Should we integrate the gut microbiota composition to manage idiopathic nephrotic syndrome?

Clostridium butyricum inhibits the inflammation in children with primary nephrotic syndrome by regulating Th17/Tregs balance via gut-kidney axis

BACKGROUND

Primary nephrotic syndrome (PNS) is a common glomerular disease in children. Clostridium butyricum (C. butyricum), a probiotic producing butyric acid, exerts effective in regulating inflammation. This study was designed to elucidate the effect of C. butyricum on PNS inflammation through the gut-kidney axis.

METHOD

BALB/c mice were randomly divided into 4 groups: normal control group (CON), C. butyricum control group (CON+C. butyricum), PNS model group (PNS), and PNS with C. butyricum group (PNS+C. butyricum).
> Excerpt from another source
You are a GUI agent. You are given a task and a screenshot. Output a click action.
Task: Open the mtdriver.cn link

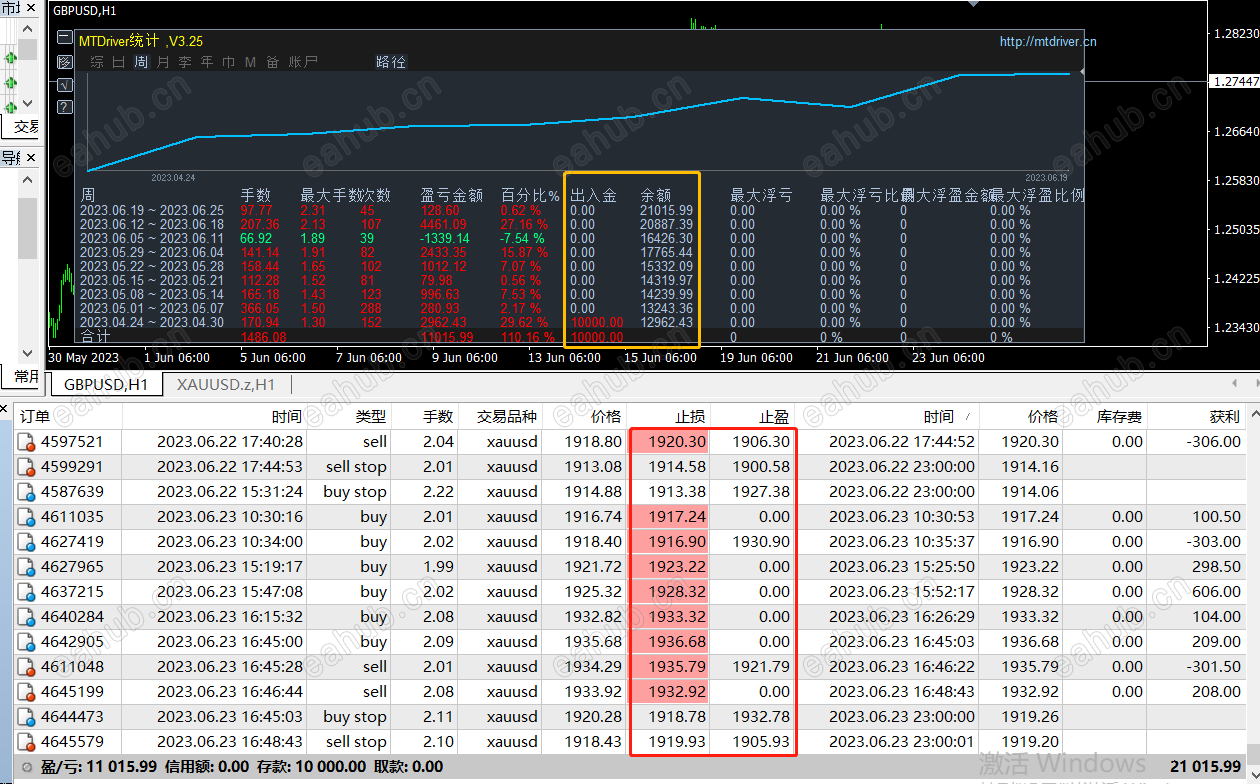[1048, 42]
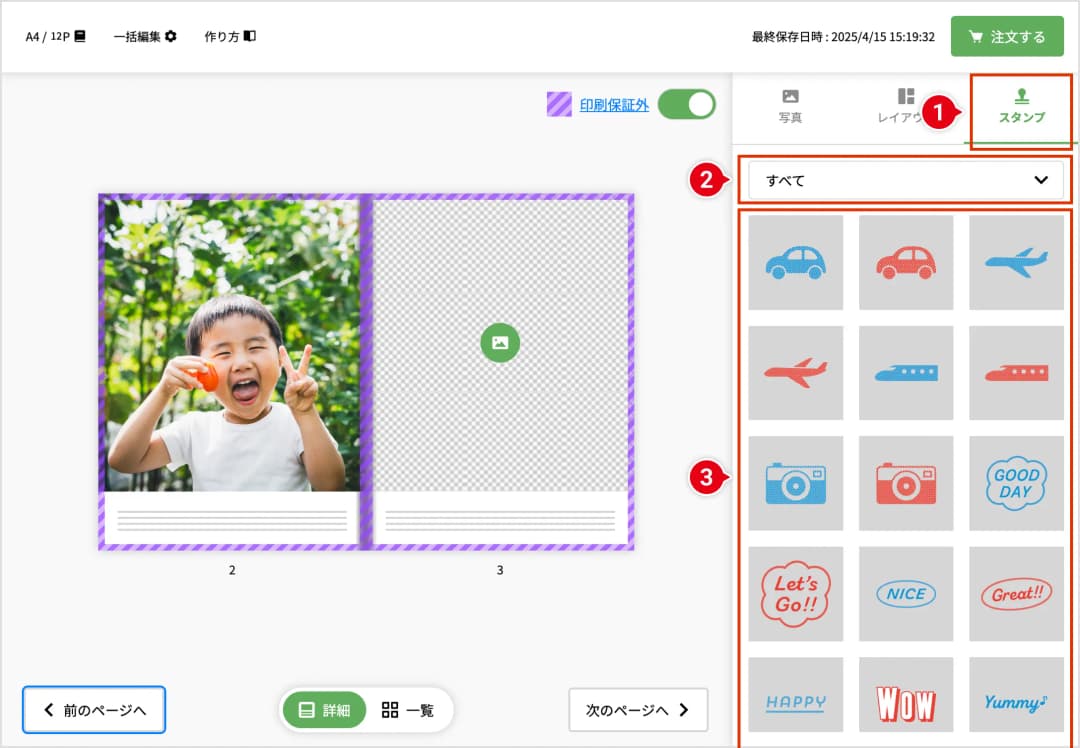Choose the Let's Go!! stamp

point(795,594)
The PNS model was established by a single injection of doxorubicin hydrochloride (DOX) through the tail vein. After 1 week of modeling, the mice were treated with C. butyricum for 6 weeks. At the end of the experiment, the mice were euthanized and associated indications were investigated.

RESULTS

Since the successful modeling of the PNS, the 24 h urine protein, blood urea nitrogen (BUN), serum creatinine (SCr), urine urea nitrogen (UUN), urine creatinine (UCr), lipopolysaccharides (LPS), pro-inflammatory interleukin (IL)-6, IL-17A were increased, the kidney pathological damage was aggravated, while a reduction of body weights of the mice and the anti-inflammatory IL-10 significantly reduced. However, these abnormalities could be dramatically reversed by C. butyricum treatment. The crucial Th17/Tregs axis in PNS inflammation also was proved to be effectively regulated by C. butyricum treatment. This probiotic intervention notably affected the expression levels of signal transducer and activator of transcription 3 (STAT3), Heme oxygenase-1 (HO-1) protein, and retinoic acid-related orphan receptor gamma t (RORγt). 16S rRNA sequencing showed that C. butyricum could regulate the composition of the intestinal microbial community and found Proteobacteria was more abundant in urine microorganisms in mice with PNS. Short-chain fatty acids (SCFAs) were measured and showed that C. butyricum treatment increased the contents of acetic acid, propionic acid, butyric acid in feces, acetic acid, and valeric acid in urine. Correlation analysis showed that there was a closely complicated correlation among inflammatory indicators, metabolic indicators, microbiota, and associated metabolic SCFAs in the gut-kidney axis.

CONCLUSION

C. butyricum regulates Th17/Tregs balance via the gut-kidney axis to suppress the immune inflammatory response in mice with PNS, which may potentially contribute to a safe and inexpensive therapeutic agent for PNS.